Они простились. Фу, какой ветер…
«…Но постойте, постойте, я вас провожу. Вы, поди, полунощник, и не мне, стать, учить вас черному очарованию каменных прогулок. Так вы не слушали бедного чтеца?»
«Вначале только – и то вполуха. Однако я вовсе не думаю, что это было так уж скверно».
«Вы рассматривали персидские миниатюры. Не заметили ли вы там одной – разительное сходство! – из коллекции петербургской публичной библиотеки – ее писал, кажется, Riza Abbasi, лет триста тому назад: на коленях, в борьбе с драконятами, носатый, усатый… Сталин».
«Да, это, кажется, самый крепкий. Кстати, мне сегодня попалось в “Газете”, – не знаю уж, чей грех: “На Тебе, Боже, что мне негоже”. Я в этом усматриваю обожествление калик».
«Или память о каиновых жертвоприношениях».
«Сойдемся на плутнях звательного падежа, – и поговорим лучше “о Шиллере, о подвигах, о славе”, – если позволите маленькую амальгаму. Итак, я читал сборник ваших очень замечательных стихов. Собственно, это только модели ваших же будущих романов».
«Да, я мечтаю когда-нибудь произвести такую прозу, где бы “мысль и музыка сошлись, как во сне складки жизни”».
«Благодарю за учтивую цитату. Вы как – по-настоящему любите литературу?»
«Полагаю, что да. Видите
«Э, да вы строги. Не опасно ли это? Не забудьте, что как-никак вся русская литература, литература одного века, занимает – после самого снисходительного отбора – не более трех – трех с половиной тысяч печатных листов, а из этого числа едва ли половина достойна не только полки, но и стола. При такой количественной скудости, нужно мириться с тем, что наш пегас пег, что не все в дурном писателе дурно, а в добром не все добро».
«Дайте мне, пожалуй, примеры, чтобы я мог опровергнуть их».
«Извольте: если раскрыть Гончарова или…»
«Стойте! Неужто вы желаете помянуть добрым словом Обломова? “Россию погубили два Ильича”, – так что ли? Или вы собираетесь поговорить о безобразной гигиене тогдашних любовных падений? Кринолин и сырая скамья? Или может быть – стиль?
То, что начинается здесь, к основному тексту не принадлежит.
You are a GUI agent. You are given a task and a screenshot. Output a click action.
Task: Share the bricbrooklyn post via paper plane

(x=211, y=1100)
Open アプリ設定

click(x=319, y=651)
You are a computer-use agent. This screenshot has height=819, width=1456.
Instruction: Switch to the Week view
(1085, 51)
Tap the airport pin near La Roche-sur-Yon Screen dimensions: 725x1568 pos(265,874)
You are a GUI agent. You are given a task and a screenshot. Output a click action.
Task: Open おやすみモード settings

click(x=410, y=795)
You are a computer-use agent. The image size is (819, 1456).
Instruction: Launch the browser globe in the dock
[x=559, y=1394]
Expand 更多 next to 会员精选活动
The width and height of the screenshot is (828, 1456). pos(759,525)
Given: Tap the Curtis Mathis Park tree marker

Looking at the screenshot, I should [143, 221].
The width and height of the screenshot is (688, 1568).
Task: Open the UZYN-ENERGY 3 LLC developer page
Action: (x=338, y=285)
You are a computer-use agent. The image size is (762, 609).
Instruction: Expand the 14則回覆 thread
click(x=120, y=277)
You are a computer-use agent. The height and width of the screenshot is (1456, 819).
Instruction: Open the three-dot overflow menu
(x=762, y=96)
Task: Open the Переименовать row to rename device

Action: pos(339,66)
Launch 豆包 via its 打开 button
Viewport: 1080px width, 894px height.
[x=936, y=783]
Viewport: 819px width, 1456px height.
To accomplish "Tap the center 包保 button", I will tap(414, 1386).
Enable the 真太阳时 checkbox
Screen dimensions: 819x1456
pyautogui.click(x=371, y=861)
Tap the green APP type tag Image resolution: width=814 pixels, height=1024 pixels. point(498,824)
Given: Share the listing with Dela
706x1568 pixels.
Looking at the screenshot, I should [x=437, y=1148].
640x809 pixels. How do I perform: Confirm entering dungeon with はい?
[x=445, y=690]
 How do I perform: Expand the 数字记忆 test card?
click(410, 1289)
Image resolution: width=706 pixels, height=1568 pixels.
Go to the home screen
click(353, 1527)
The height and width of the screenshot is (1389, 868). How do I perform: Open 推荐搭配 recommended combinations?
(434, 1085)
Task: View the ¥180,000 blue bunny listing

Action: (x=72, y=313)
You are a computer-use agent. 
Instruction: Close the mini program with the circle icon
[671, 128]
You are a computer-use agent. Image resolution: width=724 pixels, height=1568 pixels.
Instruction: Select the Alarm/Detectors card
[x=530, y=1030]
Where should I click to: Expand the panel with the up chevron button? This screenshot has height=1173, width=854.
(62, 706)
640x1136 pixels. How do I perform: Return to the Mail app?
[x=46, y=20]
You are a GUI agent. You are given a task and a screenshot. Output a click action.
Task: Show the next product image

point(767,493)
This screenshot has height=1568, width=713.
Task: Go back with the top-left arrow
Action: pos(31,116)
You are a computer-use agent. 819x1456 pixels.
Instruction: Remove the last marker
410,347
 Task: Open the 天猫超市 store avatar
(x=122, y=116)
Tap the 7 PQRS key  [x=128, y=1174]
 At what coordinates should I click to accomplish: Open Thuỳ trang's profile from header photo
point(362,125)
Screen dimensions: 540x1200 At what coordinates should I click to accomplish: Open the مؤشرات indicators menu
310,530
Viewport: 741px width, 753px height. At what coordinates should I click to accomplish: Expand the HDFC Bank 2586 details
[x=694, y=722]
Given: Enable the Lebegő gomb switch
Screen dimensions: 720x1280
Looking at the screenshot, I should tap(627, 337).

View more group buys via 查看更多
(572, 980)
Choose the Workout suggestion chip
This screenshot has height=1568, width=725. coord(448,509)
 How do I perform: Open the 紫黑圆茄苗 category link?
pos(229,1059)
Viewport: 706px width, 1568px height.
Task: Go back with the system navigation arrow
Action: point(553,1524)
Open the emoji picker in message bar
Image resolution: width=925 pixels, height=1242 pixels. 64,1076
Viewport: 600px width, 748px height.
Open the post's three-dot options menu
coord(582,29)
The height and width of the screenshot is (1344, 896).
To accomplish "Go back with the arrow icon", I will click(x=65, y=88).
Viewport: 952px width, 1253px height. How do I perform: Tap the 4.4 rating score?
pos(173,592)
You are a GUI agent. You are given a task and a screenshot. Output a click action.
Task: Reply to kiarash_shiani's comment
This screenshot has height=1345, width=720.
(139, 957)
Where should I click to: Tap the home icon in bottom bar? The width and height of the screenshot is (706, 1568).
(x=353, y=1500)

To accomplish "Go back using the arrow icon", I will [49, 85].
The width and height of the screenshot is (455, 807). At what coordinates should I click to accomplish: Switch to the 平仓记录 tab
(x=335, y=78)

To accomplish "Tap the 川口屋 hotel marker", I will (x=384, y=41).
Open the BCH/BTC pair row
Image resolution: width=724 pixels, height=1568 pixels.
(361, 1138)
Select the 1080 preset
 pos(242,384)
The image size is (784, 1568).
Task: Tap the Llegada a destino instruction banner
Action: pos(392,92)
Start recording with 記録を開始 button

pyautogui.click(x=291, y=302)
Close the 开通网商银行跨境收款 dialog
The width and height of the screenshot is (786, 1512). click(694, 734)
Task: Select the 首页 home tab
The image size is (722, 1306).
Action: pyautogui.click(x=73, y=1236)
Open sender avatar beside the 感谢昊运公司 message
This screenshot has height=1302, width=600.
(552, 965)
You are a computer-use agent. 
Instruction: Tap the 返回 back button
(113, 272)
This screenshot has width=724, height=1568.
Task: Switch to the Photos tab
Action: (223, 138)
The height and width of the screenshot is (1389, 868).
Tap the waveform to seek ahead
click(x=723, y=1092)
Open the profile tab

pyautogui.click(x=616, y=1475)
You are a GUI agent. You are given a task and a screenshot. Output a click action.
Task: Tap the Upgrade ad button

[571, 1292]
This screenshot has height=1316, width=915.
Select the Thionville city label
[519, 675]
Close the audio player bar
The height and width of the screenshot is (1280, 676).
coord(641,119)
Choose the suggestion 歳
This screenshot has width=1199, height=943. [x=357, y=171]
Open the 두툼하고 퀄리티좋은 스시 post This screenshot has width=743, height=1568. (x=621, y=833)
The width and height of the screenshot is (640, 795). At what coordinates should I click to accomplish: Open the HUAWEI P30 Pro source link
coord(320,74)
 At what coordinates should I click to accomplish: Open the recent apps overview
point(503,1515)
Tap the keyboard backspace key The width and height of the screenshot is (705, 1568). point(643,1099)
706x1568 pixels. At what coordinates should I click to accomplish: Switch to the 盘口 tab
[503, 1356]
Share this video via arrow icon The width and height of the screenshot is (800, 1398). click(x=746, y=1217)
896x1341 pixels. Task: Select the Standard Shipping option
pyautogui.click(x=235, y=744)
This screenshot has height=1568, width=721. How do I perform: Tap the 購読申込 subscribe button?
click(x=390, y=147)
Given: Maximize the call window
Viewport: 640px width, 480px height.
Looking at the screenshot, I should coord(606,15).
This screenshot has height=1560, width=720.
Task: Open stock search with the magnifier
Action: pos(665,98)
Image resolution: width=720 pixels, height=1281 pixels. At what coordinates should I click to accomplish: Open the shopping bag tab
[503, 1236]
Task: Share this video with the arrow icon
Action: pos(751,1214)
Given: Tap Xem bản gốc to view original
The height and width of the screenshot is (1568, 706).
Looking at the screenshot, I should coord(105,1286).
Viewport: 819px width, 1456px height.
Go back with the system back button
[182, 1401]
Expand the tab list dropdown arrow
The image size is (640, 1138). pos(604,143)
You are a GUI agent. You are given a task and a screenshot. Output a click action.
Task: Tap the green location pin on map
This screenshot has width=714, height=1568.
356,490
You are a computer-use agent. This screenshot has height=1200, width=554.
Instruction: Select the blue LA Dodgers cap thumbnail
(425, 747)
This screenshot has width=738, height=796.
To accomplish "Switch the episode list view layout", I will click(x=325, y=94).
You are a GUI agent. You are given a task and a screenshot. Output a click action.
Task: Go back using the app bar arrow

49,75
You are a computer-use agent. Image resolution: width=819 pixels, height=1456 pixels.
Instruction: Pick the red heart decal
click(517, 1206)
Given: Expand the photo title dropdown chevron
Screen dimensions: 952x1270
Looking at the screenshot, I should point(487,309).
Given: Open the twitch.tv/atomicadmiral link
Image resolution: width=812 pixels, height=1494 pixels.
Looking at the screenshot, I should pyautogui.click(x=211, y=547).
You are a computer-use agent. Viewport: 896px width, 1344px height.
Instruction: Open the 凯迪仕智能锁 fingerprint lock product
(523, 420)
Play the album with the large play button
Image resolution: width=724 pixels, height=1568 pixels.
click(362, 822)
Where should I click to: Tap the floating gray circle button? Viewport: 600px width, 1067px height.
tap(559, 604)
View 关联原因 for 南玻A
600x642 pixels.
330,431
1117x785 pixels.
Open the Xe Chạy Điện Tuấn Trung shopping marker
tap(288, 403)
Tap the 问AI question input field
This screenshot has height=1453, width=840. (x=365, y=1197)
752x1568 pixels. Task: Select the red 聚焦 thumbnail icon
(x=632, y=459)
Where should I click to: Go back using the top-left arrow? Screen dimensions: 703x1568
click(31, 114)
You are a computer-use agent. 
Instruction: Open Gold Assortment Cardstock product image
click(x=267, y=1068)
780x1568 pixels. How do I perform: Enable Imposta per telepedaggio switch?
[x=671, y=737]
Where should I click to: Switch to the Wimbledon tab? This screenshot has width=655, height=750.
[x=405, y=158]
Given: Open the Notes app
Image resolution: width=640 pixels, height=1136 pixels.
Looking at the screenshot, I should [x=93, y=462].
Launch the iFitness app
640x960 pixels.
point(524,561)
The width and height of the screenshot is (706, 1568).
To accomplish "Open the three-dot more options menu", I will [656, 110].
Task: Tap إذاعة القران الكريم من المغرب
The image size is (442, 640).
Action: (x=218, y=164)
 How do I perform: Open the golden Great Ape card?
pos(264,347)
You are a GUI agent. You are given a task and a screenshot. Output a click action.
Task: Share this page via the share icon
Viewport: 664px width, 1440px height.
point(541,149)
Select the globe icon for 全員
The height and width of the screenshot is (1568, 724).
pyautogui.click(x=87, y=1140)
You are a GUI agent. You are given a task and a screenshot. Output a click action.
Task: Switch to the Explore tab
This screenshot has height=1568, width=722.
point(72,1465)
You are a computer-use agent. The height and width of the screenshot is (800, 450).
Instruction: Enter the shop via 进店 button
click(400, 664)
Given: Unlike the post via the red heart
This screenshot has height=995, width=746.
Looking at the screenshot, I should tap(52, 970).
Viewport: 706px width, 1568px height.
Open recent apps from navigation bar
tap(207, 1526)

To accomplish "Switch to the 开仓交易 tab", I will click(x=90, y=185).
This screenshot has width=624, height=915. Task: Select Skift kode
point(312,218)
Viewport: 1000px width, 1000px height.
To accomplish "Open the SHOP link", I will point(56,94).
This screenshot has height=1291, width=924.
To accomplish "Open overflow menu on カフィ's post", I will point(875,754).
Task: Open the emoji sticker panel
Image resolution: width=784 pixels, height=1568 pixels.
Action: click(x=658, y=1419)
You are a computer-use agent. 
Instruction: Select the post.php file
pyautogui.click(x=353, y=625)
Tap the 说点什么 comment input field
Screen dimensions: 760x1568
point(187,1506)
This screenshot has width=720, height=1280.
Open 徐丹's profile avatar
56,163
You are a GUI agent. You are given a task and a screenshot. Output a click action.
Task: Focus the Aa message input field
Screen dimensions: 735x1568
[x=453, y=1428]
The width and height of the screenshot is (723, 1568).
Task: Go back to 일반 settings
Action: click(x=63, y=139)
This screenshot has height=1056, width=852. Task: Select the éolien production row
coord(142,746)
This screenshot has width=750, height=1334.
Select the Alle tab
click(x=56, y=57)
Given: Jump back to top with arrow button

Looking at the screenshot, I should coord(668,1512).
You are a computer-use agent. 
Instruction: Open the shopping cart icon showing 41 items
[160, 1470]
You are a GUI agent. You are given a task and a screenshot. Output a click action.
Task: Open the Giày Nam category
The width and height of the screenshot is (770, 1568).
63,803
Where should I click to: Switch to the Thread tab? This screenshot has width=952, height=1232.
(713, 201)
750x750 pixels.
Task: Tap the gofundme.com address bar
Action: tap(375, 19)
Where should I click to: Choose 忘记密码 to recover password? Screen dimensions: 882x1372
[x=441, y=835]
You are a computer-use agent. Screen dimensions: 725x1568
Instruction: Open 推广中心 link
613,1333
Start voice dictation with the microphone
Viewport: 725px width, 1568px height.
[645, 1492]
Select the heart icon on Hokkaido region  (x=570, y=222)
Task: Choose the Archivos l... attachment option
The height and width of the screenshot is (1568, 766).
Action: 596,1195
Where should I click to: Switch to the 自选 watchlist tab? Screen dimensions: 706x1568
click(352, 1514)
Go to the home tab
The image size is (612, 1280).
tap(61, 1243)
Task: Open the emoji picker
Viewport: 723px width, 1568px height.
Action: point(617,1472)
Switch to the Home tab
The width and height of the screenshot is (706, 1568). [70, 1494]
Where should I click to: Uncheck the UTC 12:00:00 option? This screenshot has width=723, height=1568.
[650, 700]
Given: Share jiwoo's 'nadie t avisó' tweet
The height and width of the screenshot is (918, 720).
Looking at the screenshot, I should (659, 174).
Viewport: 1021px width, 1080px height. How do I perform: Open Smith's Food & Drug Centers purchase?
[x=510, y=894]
Помните, как у Райского в минуты задумчивости переливается в губах розовая влага? – точно так же, скажем, как герои Писемского в минуту сильного душевного волнения рукой растирают себе грудь»?
«Тут я вас уловлю. Разве вы не читали у того же Писемского, как лакеи в передней во время бала перекидываются страшно грязным, истоптанным плисовым женским сапогом? Ага! Вообще, коли уж мы попали в этот второй ряд… Что вы скажете, например, о Лескове?»
«Да что ж… У него в слоге попадаются забавные англицизмы, вроде “это была дурная вещь” вместо “плохо дело”. Но всякие там нарочитые “аболоны”… – нет, увольте, мне не смешно. А многословие… матушки! “Соборян” без урона можно было бы сократить до двух газетных подвалов. И я не знаю, что хуже, – его добродетельные британцы или добродетельные попы».
«Ну, а все-таки. Галилейский призрак, прохладный и тихий, в длинной одежде цвета зреющей сливы? Или пасть пса с синеватым, точно напомаженным, зевом? Или молния, ночью освещающая подробно комнату, – вплоть до магнезии, осевшей на серебряной ложке?»
«Отмечаю, что у него латинское чувство синевы: lividus. Лев Толстой, тот был больше насчет лилового, – и какое блаженство пройтись с грачами по пашне босиком! Я, конечно, не должен был их покупать».
«Вы правы, жмут нестерпимо. Но мы перешли в первый ряд. Разве там вы не найдете слабостей? “Русалка”…»
«Не трогайте Пушкина: это золотой фонд нашей литературы. А вон там, в Чеховской корзине, провиант на много лет вперед, да щенок, который делает “уюм, уюм, уюм”, да бутылка крымского».
«Погодите, вернемся к дедам. Гоголь? Я думаю, что мы весь состав его пропустим. Тургенев? Достоевский?»
«Обратное превращение Бедлама в Вифлеем, – вот вам Достоевский. “Оговорюсь”, как выражается Мортус. В Карамазовых есть круглый след от мокрой рюмки на садовом столе, это сохранить стоит, – если принять ваш подход».